### Written exercise:
Rewrite the lines from the one containing "Task: Click the National" through the one containing "Action: 786,197", inclusive, swapping "emblem" for "logo" and leaving everything else unchanged.

─── Data records

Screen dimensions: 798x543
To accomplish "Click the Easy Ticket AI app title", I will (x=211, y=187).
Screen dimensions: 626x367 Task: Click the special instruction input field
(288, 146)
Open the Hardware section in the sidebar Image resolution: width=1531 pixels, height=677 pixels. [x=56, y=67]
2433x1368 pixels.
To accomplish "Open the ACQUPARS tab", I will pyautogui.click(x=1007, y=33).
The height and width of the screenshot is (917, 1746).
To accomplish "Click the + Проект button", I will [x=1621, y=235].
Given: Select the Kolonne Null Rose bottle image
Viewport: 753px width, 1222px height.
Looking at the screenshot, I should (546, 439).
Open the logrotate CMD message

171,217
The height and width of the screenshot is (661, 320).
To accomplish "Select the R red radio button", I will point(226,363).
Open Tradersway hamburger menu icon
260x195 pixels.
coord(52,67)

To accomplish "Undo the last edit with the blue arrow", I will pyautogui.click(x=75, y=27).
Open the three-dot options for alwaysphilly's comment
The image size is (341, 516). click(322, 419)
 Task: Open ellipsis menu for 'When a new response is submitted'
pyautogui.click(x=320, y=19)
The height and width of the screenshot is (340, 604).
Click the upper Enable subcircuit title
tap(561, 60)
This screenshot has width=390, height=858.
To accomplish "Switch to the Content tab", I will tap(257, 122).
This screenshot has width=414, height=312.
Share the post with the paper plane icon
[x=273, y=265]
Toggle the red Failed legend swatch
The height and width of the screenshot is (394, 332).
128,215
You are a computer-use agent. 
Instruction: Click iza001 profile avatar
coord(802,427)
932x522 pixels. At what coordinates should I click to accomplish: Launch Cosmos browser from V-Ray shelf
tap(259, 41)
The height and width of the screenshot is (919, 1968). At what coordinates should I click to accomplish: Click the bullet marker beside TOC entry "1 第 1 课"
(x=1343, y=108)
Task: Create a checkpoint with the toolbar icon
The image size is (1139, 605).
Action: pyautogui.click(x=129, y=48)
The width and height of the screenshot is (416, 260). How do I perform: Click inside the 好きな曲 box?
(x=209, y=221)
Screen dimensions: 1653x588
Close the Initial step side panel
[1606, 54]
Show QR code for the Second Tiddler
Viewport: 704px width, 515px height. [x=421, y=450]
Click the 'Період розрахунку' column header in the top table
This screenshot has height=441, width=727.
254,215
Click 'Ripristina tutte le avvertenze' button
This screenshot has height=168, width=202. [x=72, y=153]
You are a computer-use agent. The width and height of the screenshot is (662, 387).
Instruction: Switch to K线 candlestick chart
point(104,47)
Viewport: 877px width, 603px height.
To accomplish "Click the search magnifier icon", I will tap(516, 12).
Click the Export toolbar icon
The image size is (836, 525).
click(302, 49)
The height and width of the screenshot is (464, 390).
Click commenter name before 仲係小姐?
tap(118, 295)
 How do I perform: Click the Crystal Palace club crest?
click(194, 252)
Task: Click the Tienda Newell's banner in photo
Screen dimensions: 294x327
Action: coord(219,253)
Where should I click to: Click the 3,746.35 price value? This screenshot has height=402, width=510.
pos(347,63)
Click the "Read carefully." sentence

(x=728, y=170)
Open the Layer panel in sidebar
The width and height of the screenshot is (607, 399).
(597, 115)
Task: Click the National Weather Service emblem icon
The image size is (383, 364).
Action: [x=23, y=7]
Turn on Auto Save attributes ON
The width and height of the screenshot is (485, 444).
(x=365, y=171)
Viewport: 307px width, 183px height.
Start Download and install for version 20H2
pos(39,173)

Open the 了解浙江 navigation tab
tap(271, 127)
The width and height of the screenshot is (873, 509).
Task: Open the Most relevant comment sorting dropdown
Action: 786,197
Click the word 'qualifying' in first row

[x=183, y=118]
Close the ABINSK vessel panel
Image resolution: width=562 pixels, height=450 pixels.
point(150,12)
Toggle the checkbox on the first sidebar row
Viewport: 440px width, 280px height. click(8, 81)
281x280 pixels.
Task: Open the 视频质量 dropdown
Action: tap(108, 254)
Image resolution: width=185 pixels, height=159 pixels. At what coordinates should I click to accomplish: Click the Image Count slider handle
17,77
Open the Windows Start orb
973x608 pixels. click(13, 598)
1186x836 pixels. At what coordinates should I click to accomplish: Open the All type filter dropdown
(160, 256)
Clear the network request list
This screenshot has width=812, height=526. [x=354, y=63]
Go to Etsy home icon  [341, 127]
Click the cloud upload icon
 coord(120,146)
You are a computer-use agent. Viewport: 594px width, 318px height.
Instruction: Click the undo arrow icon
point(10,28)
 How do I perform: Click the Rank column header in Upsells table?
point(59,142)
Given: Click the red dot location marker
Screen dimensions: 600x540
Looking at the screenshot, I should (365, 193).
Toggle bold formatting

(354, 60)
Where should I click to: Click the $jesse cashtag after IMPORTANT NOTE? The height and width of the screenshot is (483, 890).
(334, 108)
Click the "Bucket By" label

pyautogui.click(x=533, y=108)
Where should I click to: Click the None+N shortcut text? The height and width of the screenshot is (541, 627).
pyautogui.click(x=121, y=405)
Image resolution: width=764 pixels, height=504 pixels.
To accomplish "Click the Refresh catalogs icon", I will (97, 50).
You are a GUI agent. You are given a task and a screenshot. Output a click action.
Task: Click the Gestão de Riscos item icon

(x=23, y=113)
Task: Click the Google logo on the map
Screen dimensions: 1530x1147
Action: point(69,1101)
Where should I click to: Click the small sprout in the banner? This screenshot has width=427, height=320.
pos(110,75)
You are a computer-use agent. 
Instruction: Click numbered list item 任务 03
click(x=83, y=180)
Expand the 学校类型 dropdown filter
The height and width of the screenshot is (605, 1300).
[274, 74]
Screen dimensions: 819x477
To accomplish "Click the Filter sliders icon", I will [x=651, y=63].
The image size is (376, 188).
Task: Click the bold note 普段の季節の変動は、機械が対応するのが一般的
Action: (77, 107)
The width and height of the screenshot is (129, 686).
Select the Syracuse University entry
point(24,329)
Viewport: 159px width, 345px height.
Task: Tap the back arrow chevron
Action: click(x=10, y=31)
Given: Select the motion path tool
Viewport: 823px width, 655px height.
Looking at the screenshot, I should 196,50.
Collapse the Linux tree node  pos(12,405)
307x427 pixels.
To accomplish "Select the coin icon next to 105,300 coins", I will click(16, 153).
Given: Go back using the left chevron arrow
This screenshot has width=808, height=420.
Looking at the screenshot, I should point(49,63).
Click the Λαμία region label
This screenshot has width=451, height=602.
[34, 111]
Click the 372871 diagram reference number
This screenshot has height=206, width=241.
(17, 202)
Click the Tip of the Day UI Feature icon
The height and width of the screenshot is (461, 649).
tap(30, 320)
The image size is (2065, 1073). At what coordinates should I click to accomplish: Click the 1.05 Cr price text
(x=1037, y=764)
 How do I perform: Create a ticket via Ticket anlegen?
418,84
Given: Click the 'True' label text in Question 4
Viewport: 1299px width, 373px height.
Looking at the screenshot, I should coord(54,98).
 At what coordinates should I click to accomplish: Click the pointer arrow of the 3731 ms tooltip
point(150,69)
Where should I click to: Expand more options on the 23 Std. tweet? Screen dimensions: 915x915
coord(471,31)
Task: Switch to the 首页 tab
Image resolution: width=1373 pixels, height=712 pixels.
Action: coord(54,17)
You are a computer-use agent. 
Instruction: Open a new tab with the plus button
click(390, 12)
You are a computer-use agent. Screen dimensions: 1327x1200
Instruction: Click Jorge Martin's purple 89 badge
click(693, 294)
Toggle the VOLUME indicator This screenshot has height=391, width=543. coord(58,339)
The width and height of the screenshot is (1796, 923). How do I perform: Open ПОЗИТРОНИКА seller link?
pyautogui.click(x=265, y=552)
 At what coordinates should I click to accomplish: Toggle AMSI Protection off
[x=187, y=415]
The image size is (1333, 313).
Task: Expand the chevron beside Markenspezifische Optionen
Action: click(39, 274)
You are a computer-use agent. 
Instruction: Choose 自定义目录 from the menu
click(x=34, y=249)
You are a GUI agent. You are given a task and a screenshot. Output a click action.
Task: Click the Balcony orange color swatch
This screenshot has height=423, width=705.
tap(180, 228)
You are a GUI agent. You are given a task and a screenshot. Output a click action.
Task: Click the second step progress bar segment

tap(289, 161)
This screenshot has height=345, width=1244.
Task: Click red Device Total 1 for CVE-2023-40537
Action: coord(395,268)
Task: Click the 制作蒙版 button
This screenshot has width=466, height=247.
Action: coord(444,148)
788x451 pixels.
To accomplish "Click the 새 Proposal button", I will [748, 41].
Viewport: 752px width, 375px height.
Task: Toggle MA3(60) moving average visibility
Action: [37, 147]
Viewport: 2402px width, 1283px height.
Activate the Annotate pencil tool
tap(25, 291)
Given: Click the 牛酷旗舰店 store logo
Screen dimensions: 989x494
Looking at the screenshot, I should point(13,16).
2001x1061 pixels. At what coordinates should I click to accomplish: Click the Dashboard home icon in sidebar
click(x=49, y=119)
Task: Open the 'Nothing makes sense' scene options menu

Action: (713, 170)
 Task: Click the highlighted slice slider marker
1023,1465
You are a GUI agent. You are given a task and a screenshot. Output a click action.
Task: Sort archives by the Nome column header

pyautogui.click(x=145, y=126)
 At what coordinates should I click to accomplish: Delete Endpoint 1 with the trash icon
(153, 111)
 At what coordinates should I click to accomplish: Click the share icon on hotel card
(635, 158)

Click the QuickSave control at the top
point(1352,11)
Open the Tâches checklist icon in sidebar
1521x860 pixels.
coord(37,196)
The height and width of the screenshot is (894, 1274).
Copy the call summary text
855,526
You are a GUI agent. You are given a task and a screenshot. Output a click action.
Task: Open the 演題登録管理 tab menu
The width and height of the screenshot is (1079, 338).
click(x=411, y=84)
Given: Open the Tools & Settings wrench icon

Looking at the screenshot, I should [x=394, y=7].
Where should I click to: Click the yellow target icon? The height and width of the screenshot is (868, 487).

──────

### The response:
Task: Click the National Weather Service logo icon
The image size is (383, 364).
Action: [x=23, y=7]
Turn on Auto Save attributes ON
The width and height of the screenshot is (485, 444).
(x=365, y=171)
Viewport: 307px width, 183px height.
Start Download and install for version 20H2
pos(39,173)

Open the 了解浙江 navigation tab
tap(271, 127)
The width and height of the screenshot is (873, 509).
Task: Open the Most relevant comment sorting dropdown
Action: 786,197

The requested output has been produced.